## WRITTEN INSTRUCTION
Copy every line of the items below word for word.

------------------------------------------------

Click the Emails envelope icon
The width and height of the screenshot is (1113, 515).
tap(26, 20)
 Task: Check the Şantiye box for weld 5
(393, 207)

------------------------------------------------

## TASK OUTPUT
Click the Emails envelope icon
The width and height of the screenshot is (1113, 515).
tap(26, 20)
 Task: Check the Şantiye box for weld 5
(393, 207)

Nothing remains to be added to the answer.